◆ **Problem to work on**:
Set down only these lines, exactly: the line containing "This screenshot has width=602, height=414." and all lines through the end of the data below. Omit pictures.

Stored data:
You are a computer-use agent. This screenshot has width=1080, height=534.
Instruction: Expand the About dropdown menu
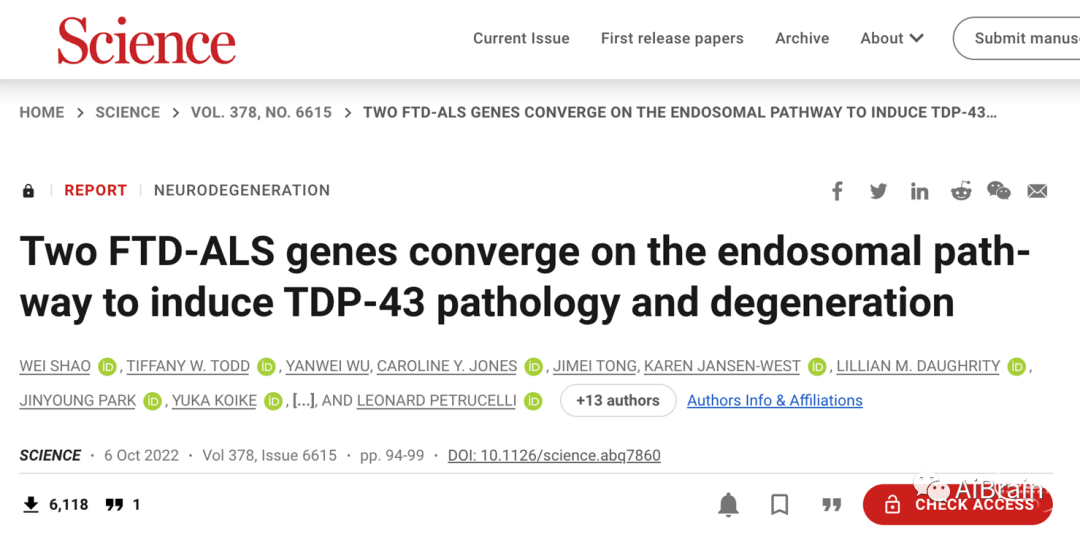892,39
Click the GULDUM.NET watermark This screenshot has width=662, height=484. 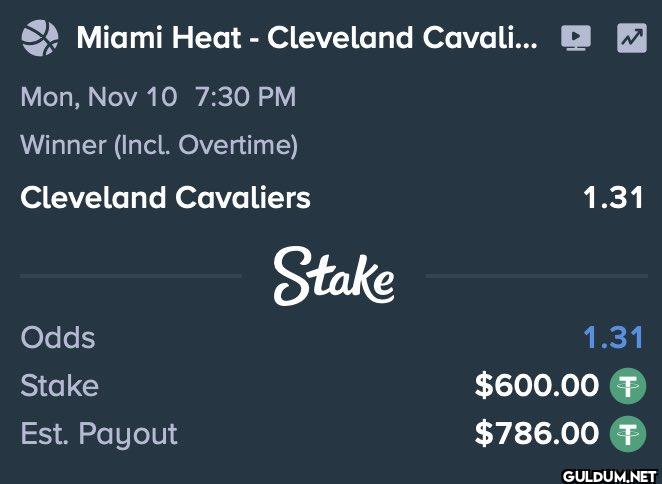(x=611, y=476)
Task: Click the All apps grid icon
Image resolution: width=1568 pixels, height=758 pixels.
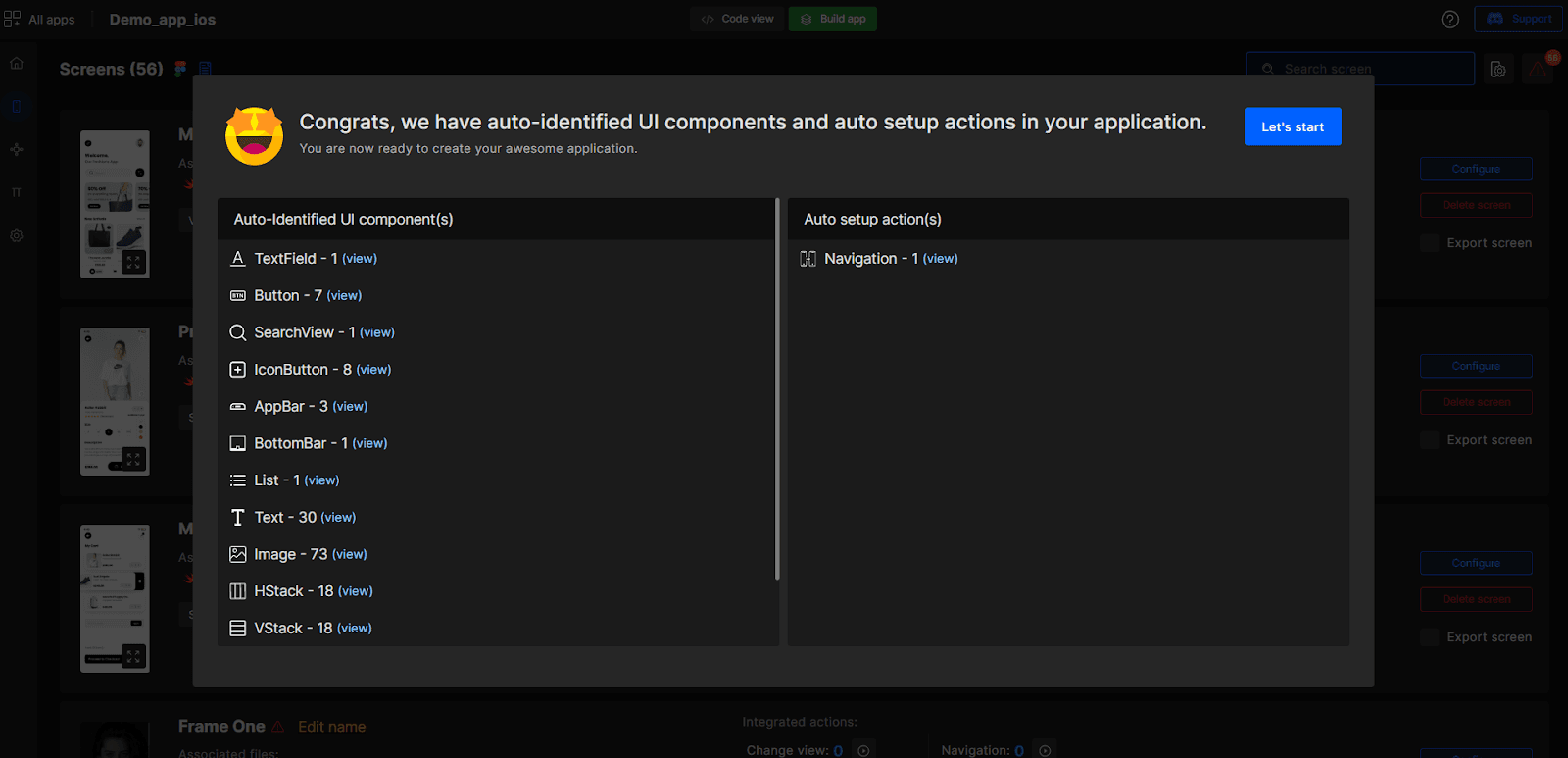Action: click(13, 19)
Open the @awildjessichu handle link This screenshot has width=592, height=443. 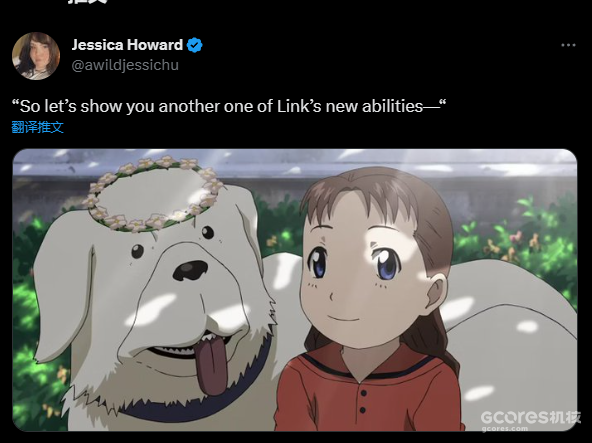[125, 65]
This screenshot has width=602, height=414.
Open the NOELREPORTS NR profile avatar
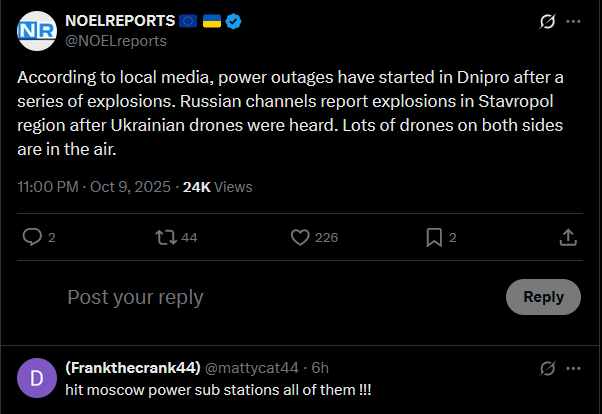click(x=37, y=31)
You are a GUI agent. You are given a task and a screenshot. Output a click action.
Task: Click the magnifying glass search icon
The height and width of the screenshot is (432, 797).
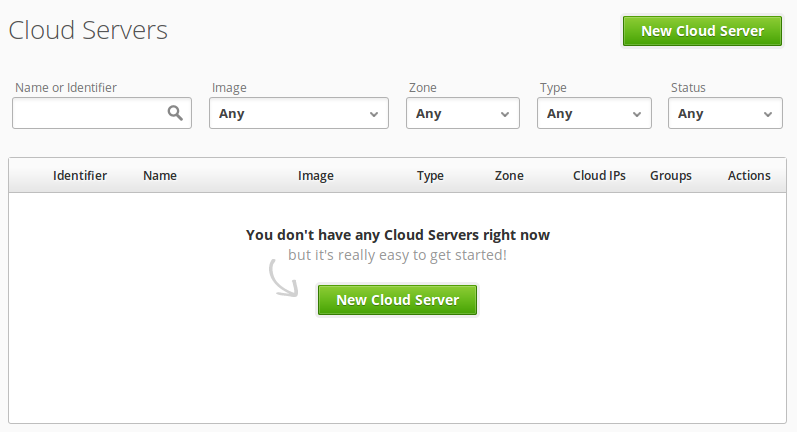click(175, 113)
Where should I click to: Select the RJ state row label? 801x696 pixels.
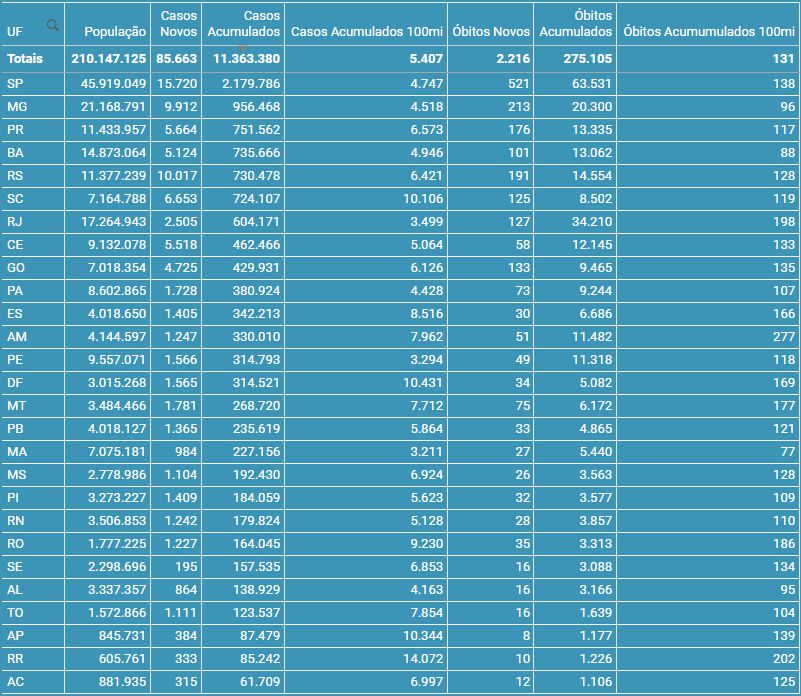15,221
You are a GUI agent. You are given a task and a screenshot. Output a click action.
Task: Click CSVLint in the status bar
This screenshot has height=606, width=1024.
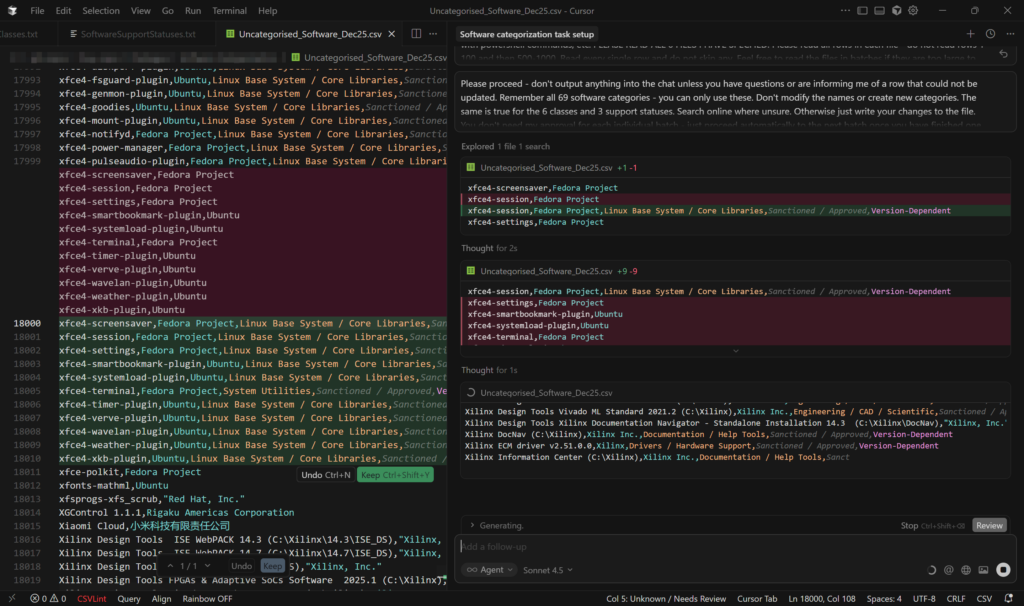point(92,599)
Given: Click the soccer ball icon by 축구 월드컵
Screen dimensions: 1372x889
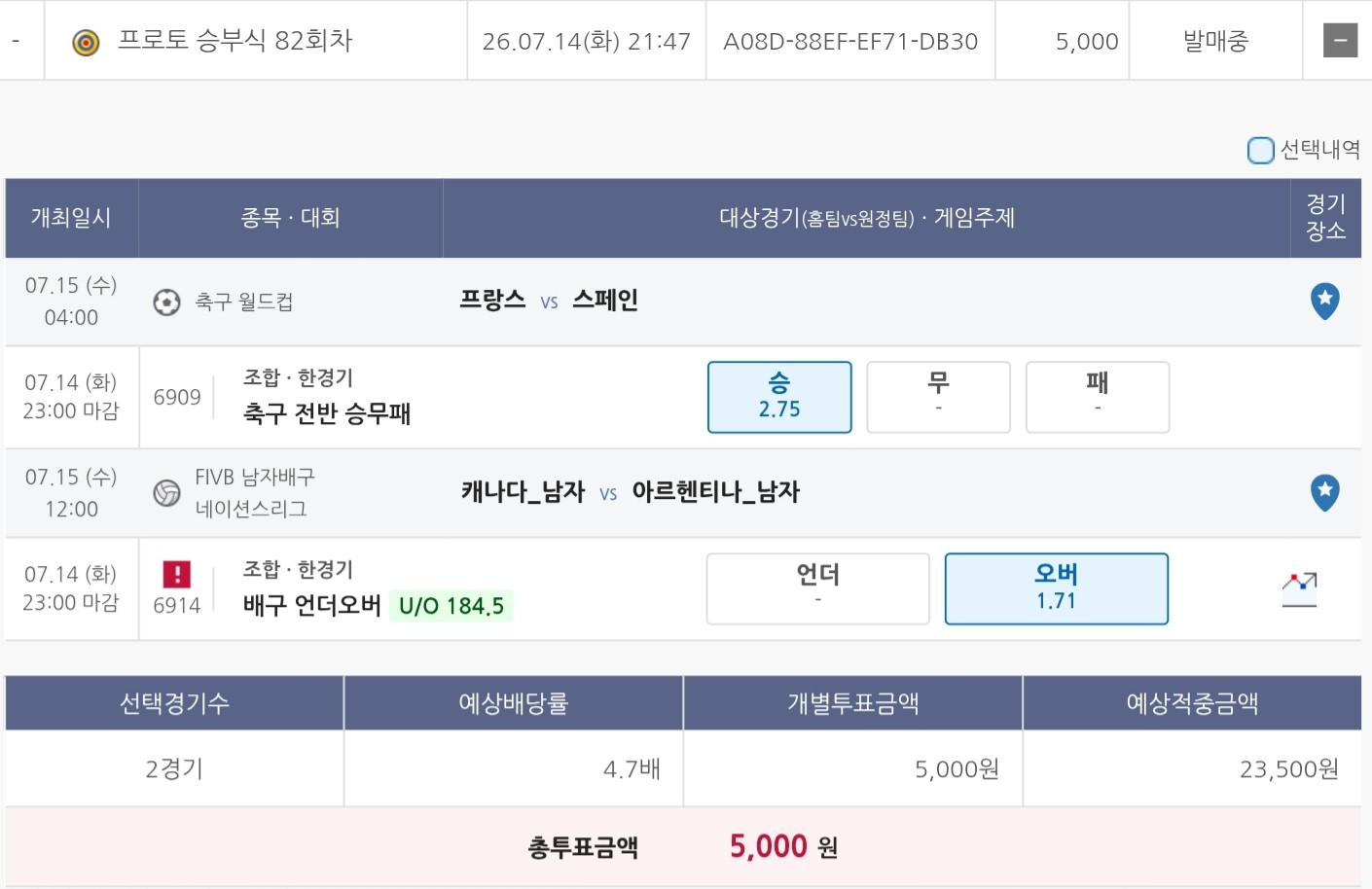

◆ **Solution**:
This screenshot has width=602, height=414.
Open the NOELREPORTS NR profile avatar
click(x=37, y=31)
You are a GUI agent. You are given a task and a screenshot. Output a click action.
Task: Click the magnifying glass search icon
The height and width of the screenshot is (432, 797).
click(175, 113)
Where should I click to: Select the RJ state row label? 801x696 pixels.
15,221
You are a GUI agent. You are given a task and a screenshot. Output a click action.
Task: Click CSVLint in the status bar
This screenshot has height=606, width=1024.
point(92,599)
Given: Click the soccer ball icon by 축구 월드컵
Screen dimensions: 1372x889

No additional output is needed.